Update for October, 2018: This article was originally written in 2015. Our predictions were accurate and the Malaysian Ringgit saw significant depreciation over the past few years.
However, we now rate the currency a “buy” and believe it’s near a bottom. We updated all numbers in this article to reflect more recent figures.
The Malaysian ringgit (MYR) has suffered from intense downward pressure. That’s because of a strengthening US dollar and falling commodity prices.
It’s expected this trend will continue alongside movements in bond markets and issues with Malaysia’s fiscal budget. The latter will batter the currency even worse.
Currently, the Malaysian ringgit floats at around 4.2 against the US dollar. That’s way above 3.8 where it was pegged against the USD during the 1997 Asian Financial Crisis and near its all-time low.
10-year chart of the Malaysian ringgit compared to the dollar.
Is This a Malaysian Ringgit Crisis?
According to some analysts, the ringgit’s free fall is mostly due to market adjustments.
Saktiandi Supaat, Maybank’s Head of FX Research, stated that political instability creates uncertainty through the bond market. That’s because foreigners own a significant portion of bonds in Malaysia.
He explained that changes in foreign sentiment toward Malaysian government bonds could shift the ringgit’s volatility to the weaker side.
But some experts say even though the ringgit fell past 3.8 against the dollar, this should not be a huge concern.
Sim Moh Siong, director and FX strategist at the Bank of Singapore mentioned “If you look beyond the ringgit slide, the financial conditions in Malaysia today are much more supportive compared to what we saw in the Asian Financial Crisis.”
He believes that even though 3.8 is a historic peg level, it’s more of a psychological key number than anything else. For him, the Malaysian ringgit’s depreciation and financial conditions have been quite orderly.

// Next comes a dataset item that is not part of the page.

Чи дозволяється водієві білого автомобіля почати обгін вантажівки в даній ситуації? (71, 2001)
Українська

Malaysian Ringgit vs. Singapore Dollar
The Malaysian ringgit also fell against the Singapore dollar, trading at near all-time lows. The ringgit traded at 3.13 against the Singapore dollar on September 9th, 2017.
Singaporeans are especially taking advantage of this opportunity. The number of tourists coming to Malaysia from across the border is increasing as the ringgit falls.
According to Malaysian travel agencies, some months are seeing holiday package bookings rise by 10% or more compared to last year.
Money changers saw even more impressive numbers. They said the demand for Malaysian ringgit doubled between some months. A few of them even ran out of ringgit as large numbers of Singaporeans rushed to exchange their SGD.
We at InvestAsian expect the Malaysian ringgit to underperform, even when compared to other regional currencies in ASEAN and East Asia such as the Thai Baht and Japanese Yen.
We suggest holding a minimal amount of the currency if possible.